La-dite photo a été prise dans la nuit du 13 au 14 octobre. Annoncée comme l'un des pires ouragans qu'a connus le Portugal depuis 1842, la tempête Leslie a touché le pays, provoquant en amont une série d'annulations de vol et/ou de précautions organisationnelles de la part des compagnies aériennes opérant dans la zone géographique impactée.
Le 13 octobre, quatre avions de Ryanair transportant plus de 700 passagers à destination de Porto ont dû se rabattre sur Malaga.
Contacté par RT France, Fernando Gandra, ancien steward chez Ryanair et actuel porte-parole du syndicat portugais SNPVAC, explique avoir pris connaissance de la chronologie des faits via une description établie par ses anciens collègues : «Le 13 octobre, quatre avions de Ryanair transportant plus de 700 passagers à destination de Porto ont dû se rabattre sur Malaga. Le personnel de l'aéroport n'était pas préparé à cette situation. Tous les membres d'équipage – six par avion, soit un total de 24 employés – ont été envoyés au centre des opérations de Ryanair où beaucoup de salles était fermées à clef, ne laissant l'accès qu'à la salle principale qui ne disposait que de huit sièges.»
Affirmant que Ryanair était la seule compagnie à ne pas avoir anticipé la situation pour ses membres d'équipage, l'ancien employé précise : «Tous les services de l'aéroport étaient fermés et les 24 employés [ont été placés dans cette salle] jusqu'à 6h du matin [...] Un des commandants de bord a contacté le centre des opérations de Ryanair basé à Dublin, sans en obtenir la moindre volonté de trouver où loger les employés dans l'attente.»
La photo a été prise en guise de protestation.
Une situation ubuesque qui devrait être dénoncée selon Fernando Gandra : «La photo a été prise en guise de protestation», affirme-t-il, précisant que les employés n'avaient rien pu boire ni manger pendant la nuit. Il ajoute que ceux-ci ont été découverts à 6h du matin par leurs homologues basés à Malaga, ces derniers ayant à ce moment pu arranger un transfert de leurs collègues «au salon VIP de l'aéroport».
Le chef du centre des opérations de Ryanair, Peter Bellew, a quant à lui commenté la situation sur Twitter, dans la journée du 15 octobre. Il répondait alors à un internaute qui, sur un ton ironique, comparait l'important chiffre d'affaires de la compagnie aérienne irlandaise et les conditions de travail de ses salariés. Exprimant ses excuses auprès des employés concernés, Peter Bellew a affirmé que la compagnie n'était pas parvenue à leur trouver des chambres d’hôtel, ces derniers affichant tous complets à Malaga.

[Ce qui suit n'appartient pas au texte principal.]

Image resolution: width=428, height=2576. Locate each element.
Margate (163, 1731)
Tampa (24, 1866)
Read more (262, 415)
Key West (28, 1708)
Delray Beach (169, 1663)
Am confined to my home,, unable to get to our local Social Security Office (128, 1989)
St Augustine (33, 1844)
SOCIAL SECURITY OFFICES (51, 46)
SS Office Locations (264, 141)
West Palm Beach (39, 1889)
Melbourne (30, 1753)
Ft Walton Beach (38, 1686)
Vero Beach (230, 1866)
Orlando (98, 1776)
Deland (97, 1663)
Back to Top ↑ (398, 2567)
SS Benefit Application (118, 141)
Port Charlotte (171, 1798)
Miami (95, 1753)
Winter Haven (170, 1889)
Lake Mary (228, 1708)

Insistant sur le fait que ce genre d'incidents était «très fréquent» chez Ryanair, le syndicaliste Fernando Gandra assure qu'un rapport détaillé est sur le point d'être envoyé à l'Agence européenne de la sécurité aérienne (l'AESA), ainsi qu'aux équivalents espagnol, portugais et irlandais de la direction générale de l'aviation civile française.
Mobilisations d'employés de Ryanair contre des conditions de travail «inacceptables»

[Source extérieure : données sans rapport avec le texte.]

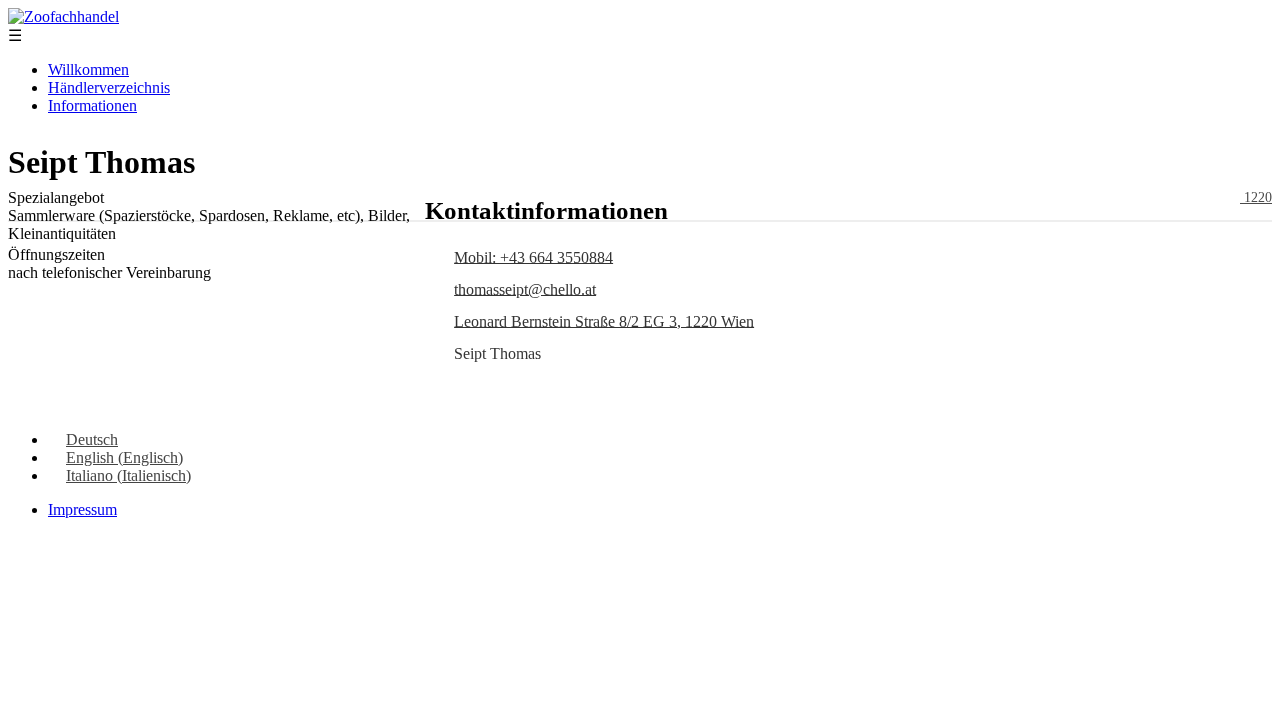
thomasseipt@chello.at (525, 288)
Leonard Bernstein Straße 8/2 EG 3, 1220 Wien (604, 320)
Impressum (82, 509)
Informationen (92, 105)
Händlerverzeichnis (109, 87)
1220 (1256, 197)
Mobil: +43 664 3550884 (533, 256)
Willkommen (88, 69)
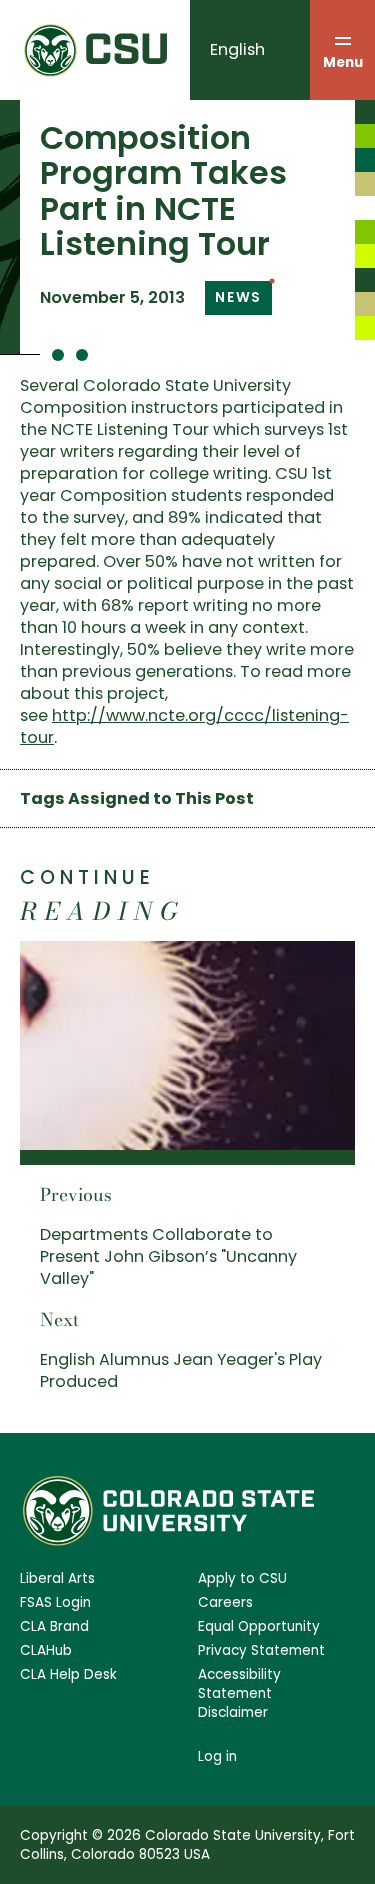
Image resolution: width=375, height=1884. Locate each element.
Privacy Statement (261, 1650)
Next (59, 1319)
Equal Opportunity (259, 1626)
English (237, 49)
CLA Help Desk (68, 1674)
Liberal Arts (57, 1578)
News (238, 297)
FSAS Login (55, 1602)
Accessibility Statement (239, 1684)
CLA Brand (54, 1626)
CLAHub (46, 1650)
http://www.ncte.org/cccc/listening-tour (184, 726)
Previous (76, 1194)
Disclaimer (233, 1712)
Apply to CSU (242, 1578)
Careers (225, 1602)
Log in (217, 1756)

Estimant que les prises de conscience se multiplient aux quatre coins de l'Europe au sujet des «pratiques salariales lamentables» de Ryanair, Fernando Gandra se félicite par exemple qu'en septembre 2018, Marianne Thyssen, Commissaire européenne à l'emploi, aux affaires sociales aux compétences et à la mobilité, a appelé Ryanair à «respecter la loi européenne» en matière de droit du travail. Toutefois, son optimisme est nuancé par l'inaction des gouvernants : «Une campagne syndicale contre Ryanair s'est formée à l'échelle européenne et les ministres européens concernés semblent avoir pris conscience du problème [...] Mais il n'y a pour l'heure pas eu d'action concrète de leur part.»

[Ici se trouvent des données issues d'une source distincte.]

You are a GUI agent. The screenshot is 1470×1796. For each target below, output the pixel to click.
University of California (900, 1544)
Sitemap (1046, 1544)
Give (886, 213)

En tout état de cause, les conditions de travail chez Ryanair ont été épinglées à diverses reprises par la presse et ont fait l'objet de protestations de la part de ses employés. Fin septembre, les personnels de cabine de la compagnie étaient appelés à la grève par cinq syndicats européens, qui entendaient faire changer des conditions de travail «inacceptables». Un an auparavant, en novembre 2017, trois pilotes de Ryanair dénonçaient auprès du Figaro des cadences de travail à la «limite de la légalité» et, pour les hôtesses et stewards, «des pressions et des menaces permanentes sur leurs résultats de ventes de produits à bord des appareils».